Dr Mike Evans

Bennett encourages world leaders to end investments in Iran

Israeli Prime Minister Naftali Bennett addressed world leaders at the Davos World Forum yesterday, urging them to avoid investments in Iran over its ongoing support of terrorism.

“Investing in Iran is not a sound investment, whether there is a deal or not a deal. Their economy is tanking. The rial is depreciating. They are so incompetent that they are not able to get water to faucets in huge swaths of land, for example in the Isfahan area,” Bennett said during his online address to the world leaders.

“I don’t see any rationale why it makes sense for the free world to sign a deal with them that would give them money, and at the same time allow them to continue [enriching],” he added.

The reference to “sign a deal” refers to the on-again-off-again renewed talks by the original deal’s signatories — the US, UK, Russia, France, China, and Germany — along with the European Union, to renew the 2015 nuclear deal designed to keep Iran, led by the Islamist “supreme leader” Ayatollah Khamenei from developing a nuclear weapon.

Israel is a bystander while the talks drag on and Prime Minister Naftali has declared that Israel retains the right to act in self-defense regardless of the outcome of the talks. Significantly, amid all the reporting on the delicate negotiations, there has been no mention of the Ayatollah’s repeated threats to annihilate Israel.
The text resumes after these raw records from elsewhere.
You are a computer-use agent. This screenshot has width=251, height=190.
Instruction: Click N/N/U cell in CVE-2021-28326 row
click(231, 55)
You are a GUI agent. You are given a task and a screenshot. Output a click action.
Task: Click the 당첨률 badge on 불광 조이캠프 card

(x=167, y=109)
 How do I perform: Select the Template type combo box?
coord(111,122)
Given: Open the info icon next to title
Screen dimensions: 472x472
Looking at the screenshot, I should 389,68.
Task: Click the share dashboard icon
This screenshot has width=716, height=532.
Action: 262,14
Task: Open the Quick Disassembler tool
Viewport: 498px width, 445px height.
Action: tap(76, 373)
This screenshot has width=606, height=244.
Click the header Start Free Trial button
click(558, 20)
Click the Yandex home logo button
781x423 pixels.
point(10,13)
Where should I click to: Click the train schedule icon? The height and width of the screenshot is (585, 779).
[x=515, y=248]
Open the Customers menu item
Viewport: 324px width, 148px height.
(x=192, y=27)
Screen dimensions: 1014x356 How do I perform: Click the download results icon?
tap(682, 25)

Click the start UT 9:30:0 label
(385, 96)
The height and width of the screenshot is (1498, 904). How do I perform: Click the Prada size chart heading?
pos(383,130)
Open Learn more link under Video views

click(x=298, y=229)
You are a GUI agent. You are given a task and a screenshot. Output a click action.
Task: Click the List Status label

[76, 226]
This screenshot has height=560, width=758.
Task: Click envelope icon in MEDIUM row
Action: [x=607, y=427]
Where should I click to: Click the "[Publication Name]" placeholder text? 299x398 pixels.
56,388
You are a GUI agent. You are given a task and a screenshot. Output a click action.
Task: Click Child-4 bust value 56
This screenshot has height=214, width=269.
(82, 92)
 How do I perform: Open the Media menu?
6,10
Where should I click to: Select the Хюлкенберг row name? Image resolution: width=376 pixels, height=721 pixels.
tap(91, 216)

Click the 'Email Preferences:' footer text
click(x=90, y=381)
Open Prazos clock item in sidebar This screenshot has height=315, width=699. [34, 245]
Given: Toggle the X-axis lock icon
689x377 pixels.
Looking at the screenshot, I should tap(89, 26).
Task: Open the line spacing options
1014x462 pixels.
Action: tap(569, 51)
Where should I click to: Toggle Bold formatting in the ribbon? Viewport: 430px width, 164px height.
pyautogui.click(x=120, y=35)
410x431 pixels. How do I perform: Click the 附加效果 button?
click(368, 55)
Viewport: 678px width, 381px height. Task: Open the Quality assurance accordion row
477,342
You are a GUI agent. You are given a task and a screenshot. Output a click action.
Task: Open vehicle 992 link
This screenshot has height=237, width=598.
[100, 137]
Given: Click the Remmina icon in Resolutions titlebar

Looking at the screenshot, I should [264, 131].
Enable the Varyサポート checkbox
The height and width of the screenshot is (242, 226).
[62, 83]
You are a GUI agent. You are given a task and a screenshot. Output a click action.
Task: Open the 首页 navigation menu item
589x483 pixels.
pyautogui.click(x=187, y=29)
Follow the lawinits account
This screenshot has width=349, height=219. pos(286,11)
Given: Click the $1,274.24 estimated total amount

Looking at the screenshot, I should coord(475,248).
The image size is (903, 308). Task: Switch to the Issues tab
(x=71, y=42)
As the Vienna talks stumble on, the nations involved have not appeared to make sufficient progress toward reaching an agreement. In addition, recent attacks by Iranian-supported militias against American troops in Iraq this month continue to demonstrate Iran’s apparent lack of commitment toward reaching a diplomatic deal.

Instead of focusing on a renewed agreement, Iran has repeatedly expressed a desire for revenge over the death of Iranian Gen. Qassem Soleimani two years ago. Soleimani, the commander of the Quds division responsible for international terrorism, was killed in Iraq by an airstrike authorized by then-president Donald Trump.

The nations involved in the Abraham Accords also provide a new potential alliance for opposing Iran’s terrorism plans. The new normalization agreement, signed in 2020 between Israel, Bahrain and the UAE, has led to a series of new efforts between the nations that includes strategic security against Iranian aggression.